目前,大部分基因治疗都需要载体递送,腺相关病毒(Adeno-Associated Virus,AAV)是其中一种安全、高效的递送载体,其包装容量约为4.7kb。然而,在耳聋领域,许多基因编码区长度超过4kb,如BDP1、CDH23、COL11A2、LOXHD1、MET、MYO15A、MYO3A、MYO7A、OTOG、OTOF、OTOGL、PCDH15、PTPRQ、STRC、TECTA、TARA等,它们连同相关调控元件会超过AAV载体的包装限制。

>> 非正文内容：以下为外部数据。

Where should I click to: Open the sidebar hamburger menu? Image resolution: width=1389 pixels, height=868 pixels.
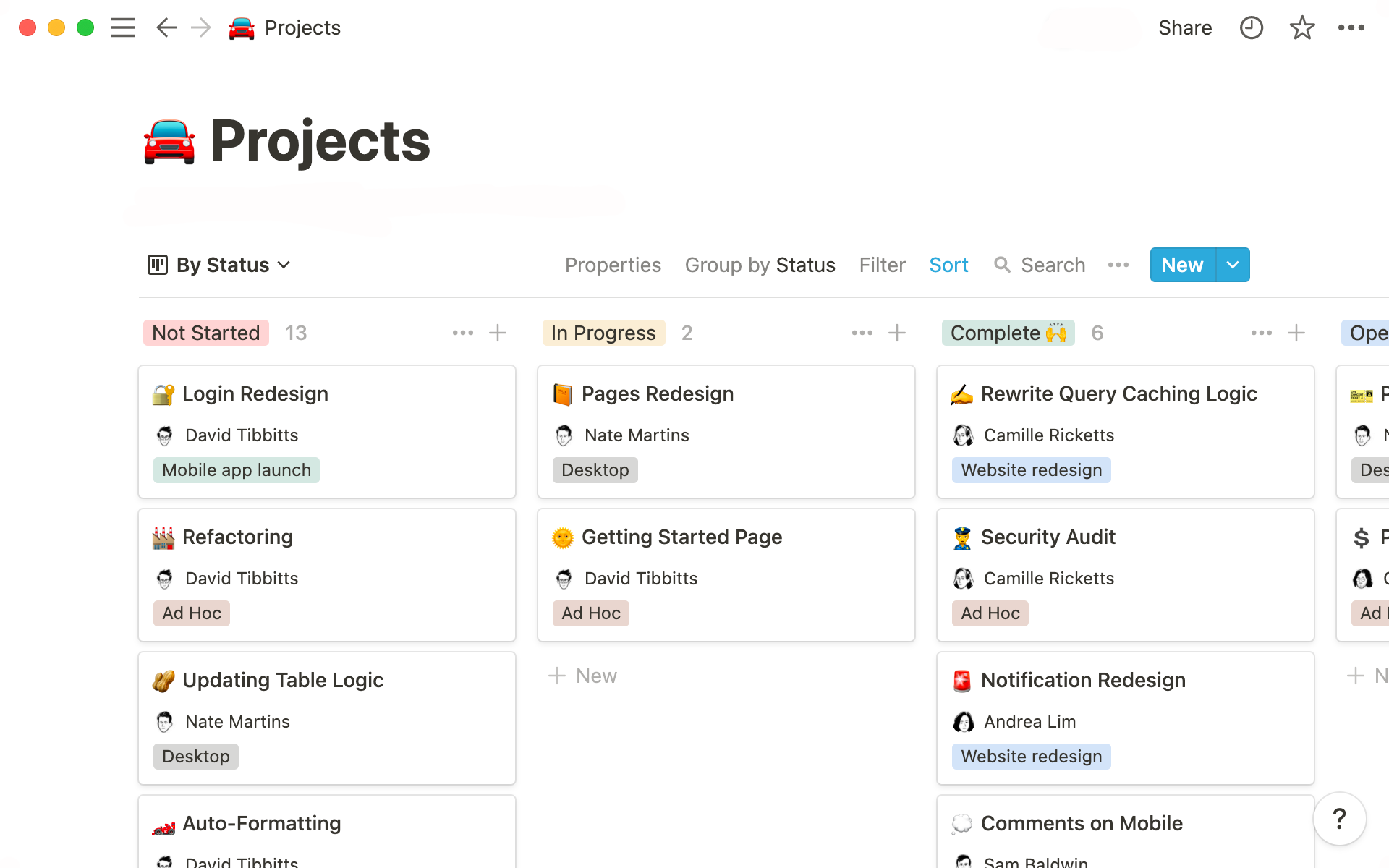click(x=123, y=27)
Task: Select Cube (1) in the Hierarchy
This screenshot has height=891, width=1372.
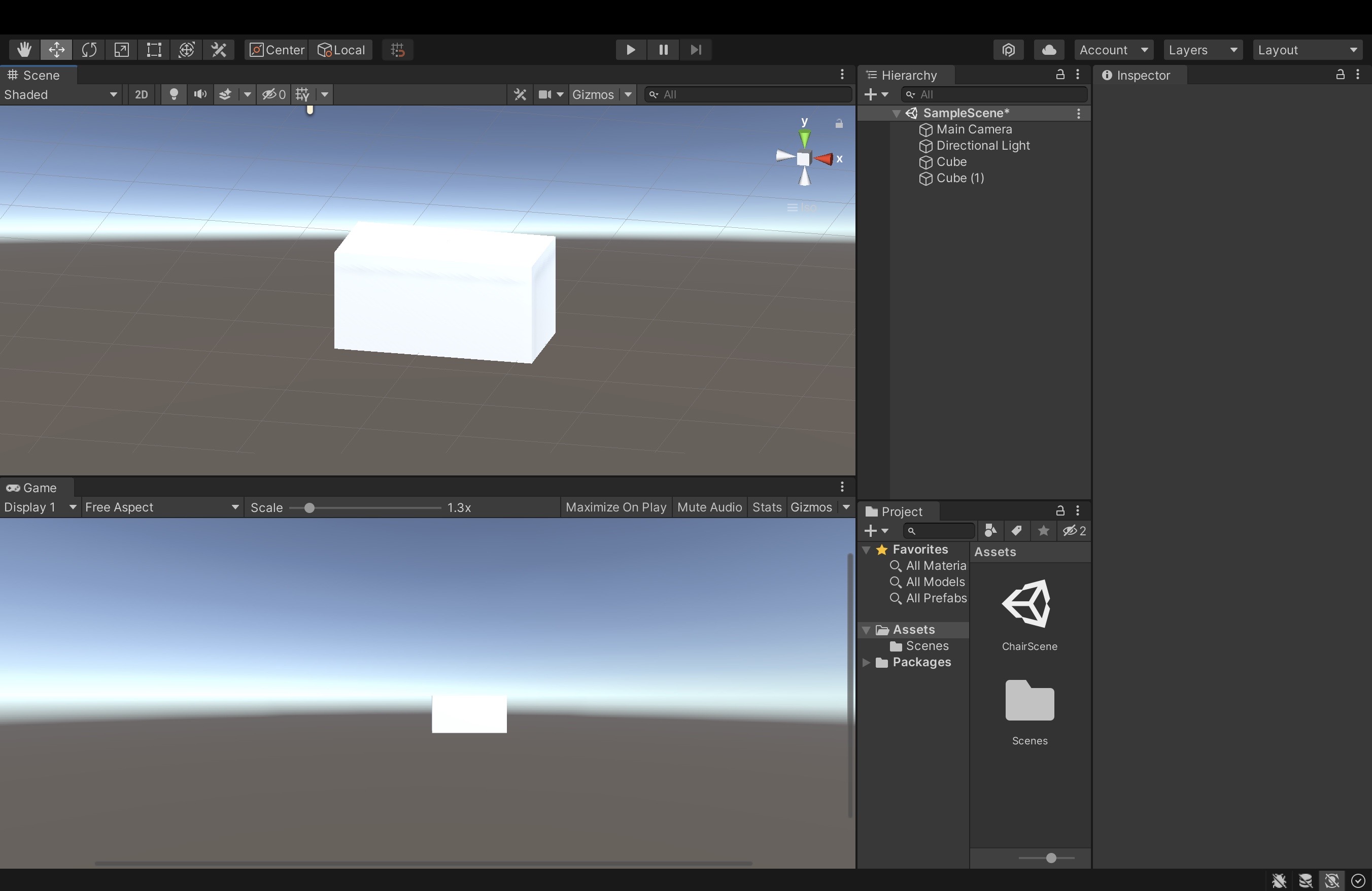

在编码序列长于4kb的耳聋相关基因中,OTOF在听力中发挥了重要作用。OTOF蛋白(耳畸蛋白)主要表达在耳蜗的内耳毛细胞中,主要作用是结合钙离子(Ca2+),并启动下游神经递质的释放。OTOF基因的缺失或功能丧失性突变会引起DFNB9耳聋。现有技术为了解决OTOF基因的包装问题,目前主要有三种方法:(1)过载包装,将长度为7.5kb的基因表达元件包装到一个AAV病毒,并注射到小鼠耳蜗,其作用一段时间后能够观察到约30%的内耳毛细胞表达OTOF蛋白,部分小鼠听力平均恢复到58dB左右。但过载包装存在包装效率低、产品不易控制和转染效率低的问题,并不是最佳的解决方案;(2)缩短功能型OTOF所需要的编码序列长度,OTOF是一个C2结构域蛋白,由A、B、C、D、E、F六个C2结构域和一个TEM域组成,研究发现由其中几个结构域组成的迷你OTOF能够部分恢复OTOF电生理的功能,但是并不能恢复动物听力;(3)用双载体的方法进行DNA重组,产生全长完整成熟的OTOF mRNA并完成蛋白的翻译,但目前治疗方法和疗效皆有限,且临床获益完全未知。
因此,我们亟需寻找一种能高效治疗DFNB9耳聋的药物或治疗方法。
发明内容
本发明针对现有缺乏高效治疗DFNB9耳聋的药物和方法的问题,提供了一种表达全长耳畸蛋白的双AAV载体系统及其应用,所述的双AAV载体系统在体内重组效率高,能高效表达全长耳畸蛋白,改善DFNB9耳聋患者的听功能,同时对存在DFNB9耳聋风险的患者起到预防作用。
基于上述,本发明首先提供一种表达全长耳畸蛋白的双AAV载体系统,所述双AAV载体系统包括:
第一AAV载体,其包含在5’和3’ITR之间的第一核酸序列,所述第一核酸序列包含:依次连接的启动子、耳畸蛋白N端编码序列、剪接供体信号序列、重组序列;
第二AAV载体,其包含在5’和3’ITR之间的第二核酸序列,所述第二核酸序列包含:依次连接的重组序列、剪接受体信号序列、耳畸蛋白C端编码序列;
其中,所述耳畸蛋白N端编码序列如SEQ ID NO.5所示,所述耳畸蛋白C端编码序列如SEQ ID NO.7所示。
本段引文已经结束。